The recruitment and retention crisis in Jewish education is well documented. A quick search of jewishjobs.com reveals 420 open teacher positions in North America — ranging from religious school teachers wanted in Columbia, Maryland to a transitional kindergarten teacher needed locally in a Bay Area day school.
These 420 individuals — and those who run their schools — are essential to the well-being of children and teens. Where will we find them? How will we train, support and nurture them once we have identified them? And equally important, how will we pay for this?
Perhaps we might start by simply asking teachers what they need today to do their jobs. What support might they prioritize? We need to recognize that teachers are not a homogenous group, but rather a set of unique individuals, doing uniquely difficult jobs. It is incumbent on us to treat them as the lifelong learners they are, and to offer them a continuum of support throughout their careers, from coaching to training to networking opportunities. Finally, we must persuade the philanthropic community to dig deeper — to provide funding opportunities for Jewish education, to see beyond urgent welfare and geopolitical needs, and to make a critical investment in teacher growth and well-being.
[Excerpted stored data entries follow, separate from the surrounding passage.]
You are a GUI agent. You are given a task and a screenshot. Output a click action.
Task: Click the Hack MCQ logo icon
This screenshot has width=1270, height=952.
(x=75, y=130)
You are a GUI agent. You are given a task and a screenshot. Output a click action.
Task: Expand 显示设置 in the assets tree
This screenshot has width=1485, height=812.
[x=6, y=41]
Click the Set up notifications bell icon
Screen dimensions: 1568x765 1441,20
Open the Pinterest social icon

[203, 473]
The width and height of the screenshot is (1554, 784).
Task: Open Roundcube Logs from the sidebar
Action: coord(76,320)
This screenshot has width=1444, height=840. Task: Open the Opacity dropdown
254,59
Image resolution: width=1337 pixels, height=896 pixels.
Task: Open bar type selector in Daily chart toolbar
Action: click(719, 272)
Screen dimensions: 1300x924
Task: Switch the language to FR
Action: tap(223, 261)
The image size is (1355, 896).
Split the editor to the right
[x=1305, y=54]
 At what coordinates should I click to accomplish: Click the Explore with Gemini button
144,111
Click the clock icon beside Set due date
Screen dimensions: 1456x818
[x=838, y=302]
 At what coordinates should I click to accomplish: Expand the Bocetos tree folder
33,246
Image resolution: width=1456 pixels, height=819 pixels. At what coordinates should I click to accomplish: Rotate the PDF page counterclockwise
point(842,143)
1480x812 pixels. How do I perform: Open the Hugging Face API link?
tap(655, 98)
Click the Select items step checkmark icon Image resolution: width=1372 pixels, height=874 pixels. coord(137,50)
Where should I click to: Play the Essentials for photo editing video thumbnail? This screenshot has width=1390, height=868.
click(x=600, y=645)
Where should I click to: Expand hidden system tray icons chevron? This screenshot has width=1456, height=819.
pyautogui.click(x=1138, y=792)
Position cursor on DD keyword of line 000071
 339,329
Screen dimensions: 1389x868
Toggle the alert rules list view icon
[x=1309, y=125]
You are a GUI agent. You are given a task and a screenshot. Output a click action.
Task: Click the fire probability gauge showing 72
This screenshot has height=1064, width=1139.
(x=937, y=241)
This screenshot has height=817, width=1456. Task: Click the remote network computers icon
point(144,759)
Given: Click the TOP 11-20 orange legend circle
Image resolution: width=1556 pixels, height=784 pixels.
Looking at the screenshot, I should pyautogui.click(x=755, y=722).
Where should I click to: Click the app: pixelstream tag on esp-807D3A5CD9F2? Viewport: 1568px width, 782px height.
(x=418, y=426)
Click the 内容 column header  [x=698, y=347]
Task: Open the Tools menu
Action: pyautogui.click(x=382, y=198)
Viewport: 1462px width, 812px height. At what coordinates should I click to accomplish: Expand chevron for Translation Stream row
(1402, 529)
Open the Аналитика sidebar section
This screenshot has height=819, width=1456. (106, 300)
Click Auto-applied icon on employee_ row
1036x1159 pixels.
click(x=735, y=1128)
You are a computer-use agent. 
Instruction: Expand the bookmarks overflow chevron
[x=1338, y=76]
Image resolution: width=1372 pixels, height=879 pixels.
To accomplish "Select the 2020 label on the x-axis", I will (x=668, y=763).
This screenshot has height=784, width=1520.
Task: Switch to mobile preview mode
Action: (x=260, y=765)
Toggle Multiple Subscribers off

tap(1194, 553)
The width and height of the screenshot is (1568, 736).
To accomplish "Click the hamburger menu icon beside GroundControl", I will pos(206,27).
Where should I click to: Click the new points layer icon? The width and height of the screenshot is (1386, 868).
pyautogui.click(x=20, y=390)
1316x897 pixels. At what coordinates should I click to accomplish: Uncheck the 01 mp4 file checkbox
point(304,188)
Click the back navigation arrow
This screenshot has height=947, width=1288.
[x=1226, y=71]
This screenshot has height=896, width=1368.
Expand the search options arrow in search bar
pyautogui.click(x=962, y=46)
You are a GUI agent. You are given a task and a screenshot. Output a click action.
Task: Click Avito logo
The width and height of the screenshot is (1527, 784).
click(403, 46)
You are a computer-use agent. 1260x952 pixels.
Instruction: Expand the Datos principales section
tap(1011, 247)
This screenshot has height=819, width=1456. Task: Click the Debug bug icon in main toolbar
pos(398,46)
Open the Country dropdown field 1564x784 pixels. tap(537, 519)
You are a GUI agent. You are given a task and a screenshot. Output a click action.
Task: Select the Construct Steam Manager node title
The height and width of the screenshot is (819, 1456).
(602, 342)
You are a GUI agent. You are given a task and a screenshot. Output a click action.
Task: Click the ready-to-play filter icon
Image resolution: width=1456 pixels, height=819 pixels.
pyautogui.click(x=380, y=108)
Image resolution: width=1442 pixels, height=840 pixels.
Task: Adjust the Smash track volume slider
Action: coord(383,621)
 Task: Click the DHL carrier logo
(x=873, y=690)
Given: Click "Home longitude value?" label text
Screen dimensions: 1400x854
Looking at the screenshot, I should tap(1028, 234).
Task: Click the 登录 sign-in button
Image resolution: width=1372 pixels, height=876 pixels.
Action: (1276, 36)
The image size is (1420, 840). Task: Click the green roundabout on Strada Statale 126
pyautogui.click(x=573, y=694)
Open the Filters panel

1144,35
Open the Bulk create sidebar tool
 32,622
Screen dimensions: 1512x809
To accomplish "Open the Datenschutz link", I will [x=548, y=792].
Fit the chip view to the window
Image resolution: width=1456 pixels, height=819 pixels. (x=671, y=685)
We must do better. Our children will need their “third people” both to sustain them through difficult times, to bolster their resilience, and to accompany them as they grow into adults who can tackle complex societal problems. When I walked out of my classroom on that January day, it was a teaching assistant at my school who gave me a tight hug and helped me process what had happened to the first teacher in space. We have remained in touch, and I am grateful for the many things I learned from her. She, along with so many others, is part of why I am a teacher today. Therein lies the ikar, the essence, of Christa McAuliffe’s most famous declaration — “I touch the future, I teach.” May her memory be a blessing, and may her life inspire us to strengthen our commitment to teachers.